Tantangan dalam Mencapai Target Bebas HIV
Wali Kota Hasto Wardoyo mengakui bahwa mencapai target Three Zero bukanlah hal yang mudah. Salah satu tantangan utama adalah tingginya mobilitas penduduk di Kota Yogyakarta. Arus keluar masuk penduduk yang dinamis dapat menyulitkan deteksi kasus baru HIV, terutama pada pendatang yang belum terdeteksi statusnya. Selain itu, stigma sosial juga masih menjadi persoalan besar. Banyak ODHIV yang merasa malu atau takut untuk mengakses layanan kesehatan karena diskriminasi dari masyarakat. Rasa putus asa juga menjadi faktor penghambat, yang menyebabkan ODHIV enggan menjalani pengobatan secara teratur. Tantangan-tantangan ini memerlukan solusi yang komprehensif, termasuk peningkatan kesadaran masyarakat, penghapusan stigma, dan penyediaan dukungan psikososial bagi ODHIV.
Peran Komunitas dalam Mendukung ODHIV
Dalam upaya penanggulangan HIV/AIDS, peran komunitas dan kelompok sebaya sangat penting. Mereka dapat memberikan dukungan emosional, informasi yang akurat, dan pendampingan bagi ODHIV. Yayasan Vesta Indonesia adalah salah satu contoh organisasi komunitas yang aktif dalam memberikan dukungan kepada ODHIV. Anggota yayasan ini sebagian besar merupakan penyintas HIV, sehingga mereka memiliki pengalaman dan pemahaman yang mendalam tentang tantangan yang dihadapi oleh ODHIV. Penyuluhan yang dilakukan oleh teman senasib dinilai lebih efektif karena mereka lebih dipercaya dan didengarkan dibandingkan dengan pejabat atau tenaga kesehatan. Dukungan dari komunitas dapat membantu ODHIV untuk merasa diterima, tidak sendirian, dan termotivasi untuk menjalani pengobatan secara teratur.
Layanan Kesehatan Gratis untuk Pemeriksaan dan Pengobatan HIV
Pemerintah Kota Yogyakarta menyediakan layanan pemeriksaan dan pengobatan HIV/AIDS secara gratis. Kepala Dinas Kesehatan Kota Yogyakarta, Emma Rahmi Aryani, menegaskan bahwa semua layanan pemeriksaan untuk melihat kondisi kekebalan tubuh pasien dapat diakses secara gratis. Hal ini bertujuan untuk memastikan bahwa tidak ada hambatan finansial bagi masyarakat untuk mendapatkan layanan kesehatan yang dibutuhkan. Dengan adanya layanan gratis, diharapkan semakin banyak orang yang berani melakukan tes HIV dan mendapatkan pengobatan jika terdiagnosis positif. Layanan kesehatan yang berkualitas dan terjangkau merupakan kunci untuk menekan penyebaran HIV/AIDS dan meningkatkan kualitas hidup ODHIV.

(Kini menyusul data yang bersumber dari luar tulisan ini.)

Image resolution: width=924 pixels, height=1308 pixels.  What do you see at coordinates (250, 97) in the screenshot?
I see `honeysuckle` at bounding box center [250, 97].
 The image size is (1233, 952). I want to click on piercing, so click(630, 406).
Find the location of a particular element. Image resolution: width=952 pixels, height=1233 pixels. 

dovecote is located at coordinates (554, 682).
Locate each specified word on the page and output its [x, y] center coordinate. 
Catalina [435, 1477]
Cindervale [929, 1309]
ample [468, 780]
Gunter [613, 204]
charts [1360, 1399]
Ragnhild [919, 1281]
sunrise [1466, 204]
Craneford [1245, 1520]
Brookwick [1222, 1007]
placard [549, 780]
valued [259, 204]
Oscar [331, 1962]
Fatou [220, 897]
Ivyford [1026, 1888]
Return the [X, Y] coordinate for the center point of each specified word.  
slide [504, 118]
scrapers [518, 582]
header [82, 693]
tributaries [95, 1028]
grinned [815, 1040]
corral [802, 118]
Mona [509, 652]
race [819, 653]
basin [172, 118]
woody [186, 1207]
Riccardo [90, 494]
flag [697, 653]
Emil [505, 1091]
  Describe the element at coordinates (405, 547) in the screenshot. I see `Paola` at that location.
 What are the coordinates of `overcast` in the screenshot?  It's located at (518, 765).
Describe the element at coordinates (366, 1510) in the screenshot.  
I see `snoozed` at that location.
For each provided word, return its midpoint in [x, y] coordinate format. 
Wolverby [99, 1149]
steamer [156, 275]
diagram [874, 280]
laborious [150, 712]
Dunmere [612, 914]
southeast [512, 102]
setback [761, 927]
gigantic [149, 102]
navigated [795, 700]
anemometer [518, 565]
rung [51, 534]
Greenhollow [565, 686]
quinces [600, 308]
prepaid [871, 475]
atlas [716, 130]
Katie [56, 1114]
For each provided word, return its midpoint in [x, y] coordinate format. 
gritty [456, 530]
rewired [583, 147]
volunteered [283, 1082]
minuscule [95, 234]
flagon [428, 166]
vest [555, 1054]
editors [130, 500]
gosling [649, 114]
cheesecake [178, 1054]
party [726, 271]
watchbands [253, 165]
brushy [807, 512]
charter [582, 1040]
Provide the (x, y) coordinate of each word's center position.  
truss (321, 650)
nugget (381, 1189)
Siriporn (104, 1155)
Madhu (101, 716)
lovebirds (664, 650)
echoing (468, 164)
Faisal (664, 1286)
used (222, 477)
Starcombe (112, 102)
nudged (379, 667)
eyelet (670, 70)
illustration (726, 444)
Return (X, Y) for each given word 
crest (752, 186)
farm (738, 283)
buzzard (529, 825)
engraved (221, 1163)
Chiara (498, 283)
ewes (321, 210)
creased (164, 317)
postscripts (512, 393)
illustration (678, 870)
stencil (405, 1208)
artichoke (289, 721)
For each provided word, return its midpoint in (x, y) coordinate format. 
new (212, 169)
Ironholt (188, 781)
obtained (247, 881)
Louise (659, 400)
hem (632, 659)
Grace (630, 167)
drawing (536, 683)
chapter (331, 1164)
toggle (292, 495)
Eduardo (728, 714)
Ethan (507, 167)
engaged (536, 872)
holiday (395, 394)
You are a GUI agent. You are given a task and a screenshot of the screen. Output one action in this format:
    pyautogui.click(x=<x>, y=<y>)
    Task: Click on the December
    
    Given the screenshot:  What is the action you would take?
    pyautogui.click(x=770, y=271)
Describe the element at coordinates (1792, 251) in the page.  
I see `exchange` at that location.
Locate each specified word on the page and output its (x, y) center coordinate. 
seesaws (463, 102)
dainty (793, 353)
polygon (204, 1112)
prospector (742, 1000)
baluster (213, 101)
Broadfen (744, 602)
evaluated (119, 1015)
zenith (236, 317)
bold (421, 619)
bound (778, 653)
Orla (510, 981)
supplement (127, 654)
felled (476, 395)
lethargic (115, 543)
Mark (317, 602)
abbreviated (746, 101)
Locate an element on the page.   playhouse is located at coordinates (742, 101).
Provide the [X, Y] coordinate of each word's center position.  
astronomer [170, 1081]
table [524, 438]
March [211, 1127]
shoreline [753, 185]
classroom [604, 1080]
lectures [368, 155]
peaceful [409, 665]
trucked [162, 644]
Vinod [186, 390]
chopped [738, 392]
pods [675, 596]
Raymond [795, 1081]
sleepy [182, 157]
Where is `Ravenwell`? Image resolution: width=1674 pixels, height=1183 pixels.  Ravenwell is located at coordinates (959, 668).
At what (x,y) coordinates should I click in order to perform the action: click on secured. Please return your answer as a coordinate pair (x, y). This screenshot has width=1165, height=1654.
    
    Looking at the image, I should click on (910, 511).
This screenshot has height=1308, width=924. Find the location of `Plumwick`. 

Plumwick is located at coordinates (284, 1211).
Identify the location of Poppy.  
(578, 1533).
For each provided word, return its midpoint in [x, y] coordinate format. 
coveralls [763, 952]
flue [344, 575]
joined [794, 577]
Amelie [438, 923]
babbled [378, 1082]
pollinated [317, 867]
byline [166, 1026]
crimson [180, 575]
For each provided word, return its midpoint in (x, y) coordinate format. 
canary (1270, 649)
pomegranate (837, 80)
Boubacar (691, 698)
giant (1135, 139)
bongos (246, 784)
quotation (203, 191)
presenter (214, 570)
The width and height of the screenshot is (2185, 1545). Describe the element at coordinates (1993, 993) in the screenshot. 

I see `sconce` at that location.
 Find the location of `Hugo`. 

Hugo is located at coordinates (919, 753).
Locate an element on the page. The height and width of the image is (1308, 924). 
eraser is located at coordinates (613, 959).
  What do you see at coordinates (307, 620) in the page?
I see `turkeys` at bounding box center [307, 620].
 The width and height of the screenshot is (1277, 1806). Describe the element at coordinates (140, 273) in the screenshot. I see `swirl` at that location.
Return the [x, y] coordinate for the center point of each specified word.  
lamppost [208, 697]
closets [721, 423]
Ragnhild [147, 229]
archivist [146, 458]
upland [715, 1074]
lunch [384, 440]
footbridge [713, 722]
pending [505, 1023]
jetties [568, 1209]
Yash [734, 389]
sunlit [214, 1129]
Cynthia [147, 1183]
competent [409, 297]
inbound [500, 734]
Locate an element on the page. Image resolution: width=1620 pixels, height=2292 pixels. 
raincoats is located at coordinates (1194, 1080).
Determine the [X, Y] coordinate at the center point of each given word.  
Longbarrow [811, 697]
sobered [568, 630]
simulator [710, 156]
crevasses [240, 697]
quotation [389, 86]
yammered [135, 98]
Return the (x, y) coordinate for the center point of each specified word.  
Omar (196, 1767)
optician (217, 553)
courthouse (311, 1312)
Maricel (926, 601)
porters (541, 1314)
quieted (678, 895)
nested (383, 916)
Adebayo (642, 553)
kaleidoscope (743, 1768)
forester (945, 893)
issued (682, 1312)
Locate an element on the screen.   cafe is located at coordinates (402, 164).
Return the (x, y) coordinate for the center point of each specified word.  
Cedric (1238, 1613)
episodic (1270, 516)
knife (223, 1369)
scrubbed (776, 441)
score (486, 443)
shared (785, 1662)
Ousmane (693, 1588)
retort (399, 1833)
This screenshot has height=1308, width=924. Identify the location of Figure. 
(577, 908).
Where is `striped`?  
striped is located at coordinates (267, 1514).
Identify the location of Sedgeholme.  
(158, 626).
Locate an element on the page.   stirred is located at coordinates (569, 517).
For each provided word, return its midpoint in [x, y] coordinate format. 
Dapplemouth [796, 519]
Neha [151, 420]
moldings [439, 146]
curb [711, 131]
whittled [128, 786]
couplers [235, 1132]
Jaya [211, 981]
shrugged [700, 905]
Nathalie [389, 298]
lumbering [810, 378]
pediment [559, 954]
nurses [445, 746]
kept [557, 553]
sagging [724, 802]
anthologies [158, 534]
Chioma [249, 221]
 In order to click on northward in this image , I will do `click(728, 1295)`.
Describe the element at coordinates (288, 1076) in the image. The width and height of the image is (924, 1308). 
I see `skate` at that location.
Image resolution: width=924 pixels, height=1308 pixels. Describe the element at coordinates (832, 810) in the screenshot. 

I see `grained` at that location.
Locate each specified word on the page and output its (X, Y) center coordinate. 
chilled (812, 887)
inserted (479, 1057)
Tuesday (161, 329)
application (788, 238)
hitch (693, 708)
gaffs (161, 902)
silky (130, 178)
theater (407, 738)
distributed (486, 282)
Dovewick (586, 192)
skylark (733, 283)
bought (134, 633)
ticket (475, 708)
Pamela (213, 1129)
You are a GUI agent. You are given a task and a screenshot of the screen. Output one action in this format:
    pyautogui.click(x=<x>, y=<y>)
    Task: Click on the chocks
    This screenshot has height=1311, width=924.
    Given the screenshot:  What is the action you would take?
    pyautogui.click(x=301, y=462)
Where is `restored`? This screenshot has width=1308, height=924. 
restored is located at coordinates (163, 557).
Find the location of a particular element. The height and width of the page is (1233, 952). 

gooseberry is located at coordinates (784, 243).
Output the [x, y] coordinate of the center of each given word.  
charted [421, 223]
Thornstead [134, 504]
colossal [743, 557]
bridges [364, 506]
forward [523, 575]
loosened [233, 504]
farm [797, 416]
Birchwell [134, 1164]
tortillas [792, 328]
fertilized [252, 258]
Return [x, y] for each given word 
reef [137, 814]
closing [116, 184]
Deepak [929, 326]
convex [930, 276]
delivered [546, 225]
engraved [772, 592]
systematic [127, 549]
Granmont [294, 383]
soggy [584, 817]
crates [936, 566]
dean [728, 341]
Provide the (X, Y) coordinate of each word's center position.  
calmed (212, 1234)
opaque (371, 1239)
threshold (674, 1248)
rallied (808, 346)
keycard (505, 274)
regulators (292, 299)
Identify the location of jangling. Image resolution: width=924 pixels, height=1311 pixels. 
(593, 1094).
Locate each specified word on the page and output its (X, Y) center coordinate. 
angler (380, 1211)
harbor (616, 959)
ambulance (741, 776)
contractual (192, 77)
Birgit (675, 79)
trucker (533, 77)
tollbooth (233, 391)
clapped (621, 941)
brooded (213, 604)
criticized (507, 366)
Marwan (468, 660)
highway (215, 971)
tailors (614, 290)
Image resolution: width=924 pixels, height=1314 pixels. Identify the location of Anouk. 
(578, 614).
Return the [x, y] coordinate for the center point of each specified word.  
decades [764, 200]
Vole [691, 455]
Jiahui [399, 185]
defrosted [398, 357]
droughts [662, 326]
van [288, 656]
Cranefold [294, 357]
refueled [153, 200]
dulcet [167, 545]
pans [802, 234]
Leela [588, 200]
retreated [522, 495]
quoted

Hambatan Retribusi Layanan Kesehatan bagi Kelompok Rentan
Ketua Yayasan Vesta Indonesia, Joko Hadi Purnomo, mengungkapkan bahwa salah satu kendala utama dalam penanganan HIV/AIDS di Kota Yogyakarta adalah masih adanya hambatan terkait pembayaran retribusi layanan kesehatan bagi populasi kunci atau kelompok rentan. Meskipun pemerintah telah mulai memberikan bantuan terhadap biaya retribusi layanan kesehatan sejak tahun ini, Joko berharap agar dukungan tersebut dapat diperkuat melalui sinergi dengan Dinas Sosial, Tenaga Kerja dan Transmigrasi dan Dinas Kesehatan Kota Yogyakarta, khususnya dalam hal edukasi dan pembebasan retribusi bagi kelompok rentan. Banyak masyarakat yang enggan melakukan tes HIV karena merasa takut dan terbebani biaya. Hal ini menjadi tantangan besar bagi para pendamping dan relawan di lapangan.